Plädoyer für ein altes Kulturgut

«Ohne Religion wäre die Welt ein besserer Ort.» Diesen Ausspruch höre ich immer wieder, meist von Leuten, die davon wenig Ahnung haben. Darauf kann ich nur antworten: Blödsinn. Die Welt wäre besser, wenn man sich auf die Religion besinnen würde. Und das, was sie zu sagen hat, nicht nur hören, sondern auch beherzigen würde.

 

Gerade in den westlichen Gesellschaften bricht das Religiöse in immensem Tempo grossflächig weg. Man hält es für gesellschaftlichen Fortschritt, in Wahrheit aber ist es ein riesiger Verlust.

 

Und weil es ohne Religion doch nicht ganz geht, hat man sich Ersatzreligionen geschaffen. Eine davon ist die hochmütige Moral. Sie sagt: Wer den Zeitgeist missachtet, sich der Philosophie der uneingeschränkten Machbarkeit verschliesst, wer vielleicht einzelne wissenschaftliche Studien in Frage stellt oder auch mal eine sachlich falsche Meinung vertritt, ist nicht einfach anderer Ansicht oder im Irrtum, sondern böse. Und, noch schlimmer, «dumm». Dumm zu sein, gilt als die grösste Sünde der heutigen Zeit.

 

Wer dumm ist, bestimmen natürlich die Besserwisser. In ihrer Welt gehören die «Dummen» gemassregelt, angeprangert und ausgestossen. Für vermeintliche oder echte Irrläufer hat es in unserer Gesellschaft der Superklugen keinen Platz.

 

Solche Tendenzen hat es schon immer gegeben. Seit 2000 Jahren hält die christliche Religion ein Gegenmittel bereit. Sie ermahnt zu ehrlicher Selbstbesinnung und fordert jeden Einzelnen auf, zuerst einmal die eigene Unvollkommenheit anzuerkennen. Wer sich selbst mit seinen Schwächen annimmt, nimmt auch andere mit ihren Schwächen an.

 

«Warum siehst du den Splitter im Auge deines Bruders, aber den Balken in deinem Auge bemerkst du nicht? Oder wie kannst du zu deinem Bruder sagen: Lass mich den Splitter aus deinem Auge herausziehen! - und siehe, in deinem Auge steckt ein Balken! Du Heuchler! Zieh zuerst den Balken aus deinem Auge, dann kannst du zusehen, den Splitter aus dem Auge deines Bruders herauszuziehen!»

 

Diese Sätze stammen aus dem Neuen Testament.
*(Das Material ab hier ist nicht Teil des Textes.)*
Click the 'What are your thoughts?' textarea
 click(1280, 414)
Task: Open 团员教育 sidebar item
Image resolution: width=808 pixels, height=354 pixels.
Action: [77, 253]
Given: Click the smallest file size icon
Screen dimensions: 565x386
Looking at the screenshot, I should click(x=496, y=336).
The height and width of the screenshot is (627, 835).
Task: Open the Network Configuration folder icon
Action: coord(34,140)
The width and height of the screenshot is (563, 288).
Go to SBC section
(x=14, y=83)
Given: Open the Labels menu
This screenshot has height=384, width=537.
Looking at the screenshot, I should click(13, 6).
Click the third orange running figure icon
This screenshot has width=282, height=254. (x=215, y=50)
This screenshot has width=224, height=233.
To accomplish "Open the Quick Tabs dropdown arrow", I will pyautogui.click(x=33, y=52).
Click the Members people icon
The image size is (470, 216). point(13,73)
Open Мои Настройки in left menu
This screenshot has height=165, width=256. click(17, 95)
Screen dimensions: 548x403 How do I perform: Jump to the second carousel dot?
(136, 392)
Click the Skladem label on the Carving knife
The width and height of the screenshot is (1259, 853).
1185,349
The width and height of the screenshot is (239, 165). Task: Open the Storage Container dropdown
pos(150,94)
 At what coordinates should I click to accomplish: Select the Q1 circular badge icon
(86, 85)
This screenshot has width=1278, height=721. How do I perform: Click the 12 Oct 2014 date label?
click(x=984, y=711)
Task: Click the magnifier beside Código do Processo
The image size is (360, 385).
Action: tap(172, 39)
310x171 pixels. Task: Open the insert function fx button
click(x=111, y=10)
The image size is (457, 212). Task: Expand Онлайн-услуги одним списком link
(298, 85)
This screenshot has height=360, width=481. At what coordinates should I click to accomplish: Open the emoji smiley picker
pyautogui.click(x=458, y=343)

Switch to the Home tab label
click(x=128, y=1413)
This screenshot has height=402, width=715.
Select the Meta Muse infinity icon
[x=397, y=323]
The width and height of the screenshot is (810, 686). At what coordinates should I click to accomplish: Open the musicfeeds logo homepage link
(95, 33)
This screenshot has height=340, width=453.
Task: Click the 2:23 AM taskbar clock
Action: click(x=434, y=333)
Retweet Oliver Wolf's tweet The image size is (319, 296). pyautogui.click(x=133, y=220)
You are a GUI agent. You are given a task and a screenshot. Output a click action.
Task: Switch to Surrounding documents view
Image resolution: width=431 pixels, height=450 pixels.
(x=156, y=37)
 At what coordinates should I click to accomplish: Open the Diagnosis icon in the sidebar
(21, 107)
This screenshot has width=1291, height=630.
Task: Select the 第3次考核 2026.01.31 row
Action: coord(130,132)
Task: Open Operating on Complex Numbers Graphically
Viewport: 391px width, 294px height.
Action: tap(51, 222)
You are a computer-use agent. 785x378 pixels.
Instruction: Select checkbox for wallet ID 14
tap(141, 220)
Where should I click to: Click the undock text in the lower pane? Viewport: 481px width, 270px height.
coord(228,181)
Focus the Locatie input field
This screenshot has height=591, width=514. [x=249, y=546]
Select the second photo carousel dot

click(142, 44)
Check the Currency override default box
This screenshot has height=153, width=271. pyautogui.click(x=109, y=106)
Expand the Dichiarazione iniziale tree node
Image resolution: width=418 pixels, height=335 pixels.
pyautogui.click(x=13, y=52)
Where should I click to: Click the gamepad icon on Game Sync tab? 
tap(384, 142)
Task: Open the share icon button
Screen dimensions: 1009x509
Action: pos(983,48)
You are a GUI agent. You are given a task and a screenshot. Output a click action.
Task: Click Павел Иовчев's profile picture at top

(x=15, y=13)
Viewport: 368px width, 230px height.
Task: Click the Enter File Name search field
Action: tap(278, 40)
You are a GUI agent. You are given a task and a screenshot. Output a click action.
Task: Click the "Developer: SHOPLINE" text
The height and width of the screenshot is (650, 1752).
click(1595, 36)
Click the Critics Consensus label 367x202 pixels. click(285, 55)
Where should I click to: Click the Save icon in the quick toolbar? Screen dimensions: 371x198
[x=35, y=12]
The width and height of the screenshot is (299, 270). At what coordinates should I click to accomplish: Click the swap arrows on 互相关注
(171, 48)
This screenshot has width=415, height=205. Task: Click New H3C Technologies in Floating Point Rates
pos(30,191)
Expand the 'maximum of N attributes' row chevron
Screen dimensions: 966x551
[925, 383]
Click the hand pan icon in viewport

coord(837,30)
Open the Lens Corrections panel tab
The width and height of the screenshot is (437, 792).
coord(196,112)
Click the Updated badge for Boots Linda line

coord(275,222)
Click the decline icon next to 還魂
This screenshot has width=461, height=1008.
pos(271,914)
Den Gläubigen gelten sie als göttlich inspiriert und daher geschützt vor menschlicher Relativierung. Die Bibel ist voll von solchen Sätzen. Sie würden uns zu besseren Menschen und die Welt zu einem besseren Ort machen. Aber Religion ist anspruchsvoll. Sie verlangt etwas von uns. Nämlich, über unseren eigenen Schatten zu springen. Dass es bis jetzt nie wirklich geklappt hat, liegt nicht an der Religion, sondern an uns Menschen.